The goal of a pre-wedding check is to ensure that couples become aware of their health status, make informed decisions, and prevent avoidable stress and burden during the marriage, and prepare adequately for future implications.
Here are some of the tests that a prospective couple should take:
1. Genotype Test
This test is one of the most important on this list. In fact, some churches now make it mandatory for would-be couples to have their genotypes done. This test will tell whether one or both partners are sicklers (SS), carriers of the sickle cell trait (AS) or whether their genotype is normal (AA).
You may not be a sickler but be a carrier of the trait (AS)- and you only need another partner carrying the AS trait to give birth to children who are sicklers.
The pain that comes with being a sickler or having a sickler child is too grave for any couple to ignore.
2. Fertility Test
This is a test done to ascertain the fertility of a couple. More often than not, a couple is unaware that they have fertility problems until about 2 or more years after marriage and unsuccessful trials at conceiving.
The test profiles the reproductive hormones in both partners while semen analysis is tested in the man and ovulation is tested in the woman. Except a couple is not willing to have children before or after marriage, this is one important test to get done.
3. HIV/STDs test
It is extremely important that all couples contemplating marriage know their HIV status before walking down the aisle since HIV is primarily transmitted through sex.
You and your partner should also test for Sexually Transmitted Diseases (STDs) like Hepatitis B and C, Gonorrhea, Chlamydia, Syphilis etc.
This is would help you take the right steps directed by your doctor and also reduce the risk of infertility and miscarriages.
4. Blood Group and Rhesus Factor Test
It’s important to ascertain the blood group of a potential spouse to avoid issues relating to blood group or rhesus incompatibility. Your blood group can either be A, B, O, or AB but there’s another component referred to as the Rhesus factor.
The Rhesus factor is either positive or negative. If a Rhesus negative woman marries a Rhesus Positive husband, there is a 50% chance the baby will be rhesus positive. In this case, if precautions are not taken during pregnancy, this could lead to hemolytic disease of the newborn.
An understanding of both your blood groups will help your doctor prevent Rhesus incompatibility issues during pregnancy.
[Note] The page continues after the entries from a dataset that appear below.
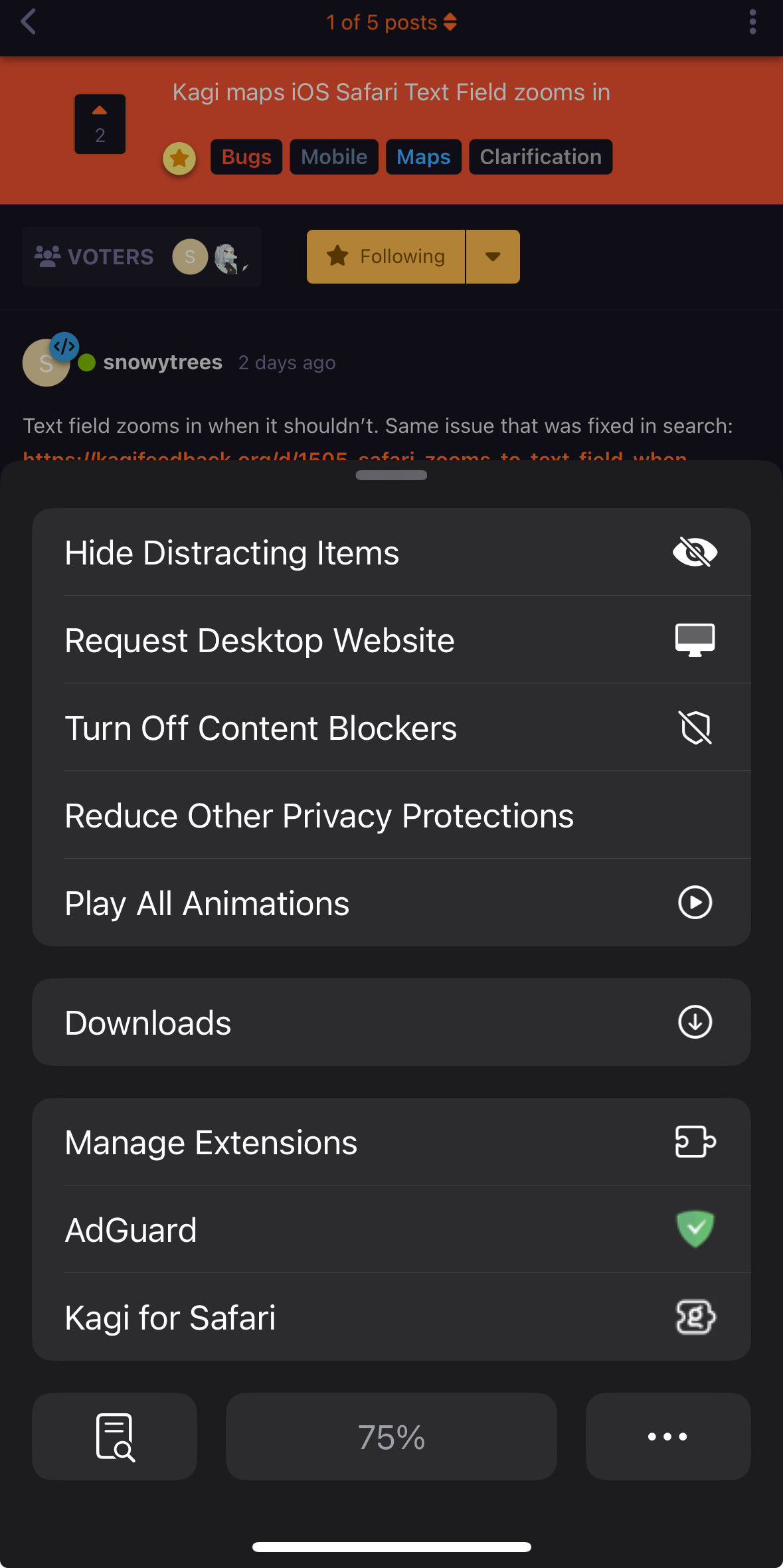
Task: Tap the three-dot more options button
Action: pos(667,1436)
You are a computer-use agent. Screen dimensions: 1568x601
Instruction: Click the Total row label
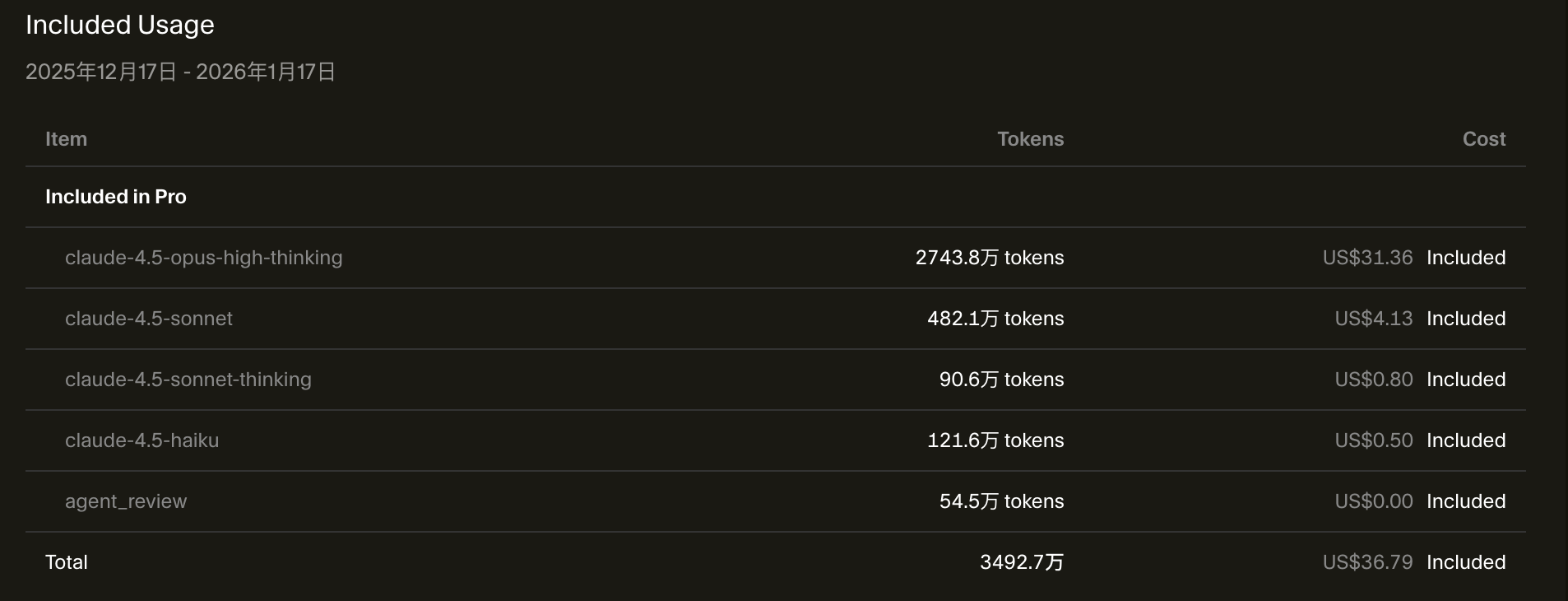pos(66,562)
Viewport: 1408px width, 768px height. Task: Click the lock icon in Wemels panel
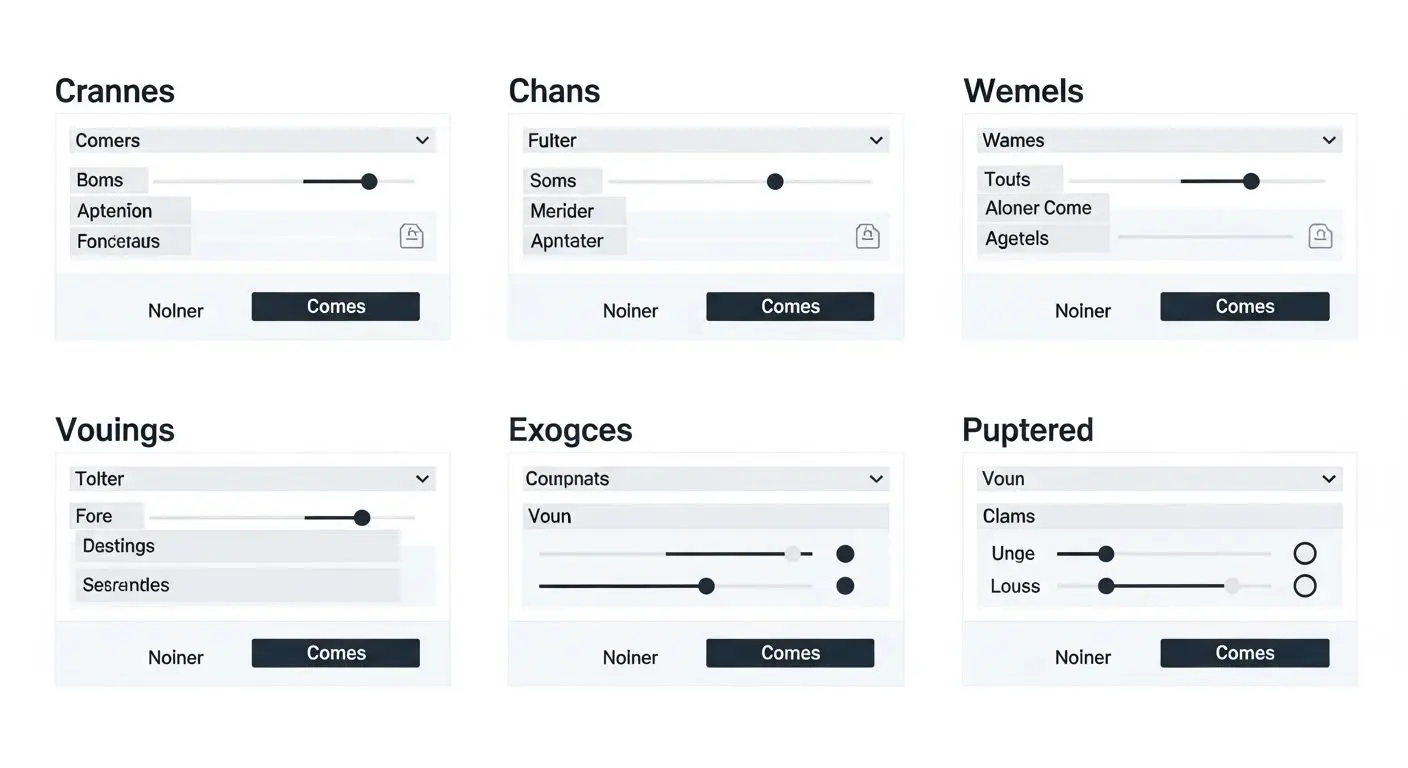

5. Chronic medical conditions
Having a chronic medical condition isn’t the end of the world. Knowledge will only help both of you be better prepared to look out for each other.
Early testing for conditions like diabetes, high blood pressure, hypertension, kidney disease, mental issues, etc.will enable couples to seek medical assistance early enough and also make the necessary lifestyle changes.
When it comes to your health, it is always good to know as this sets you on a path to making healthy life choices.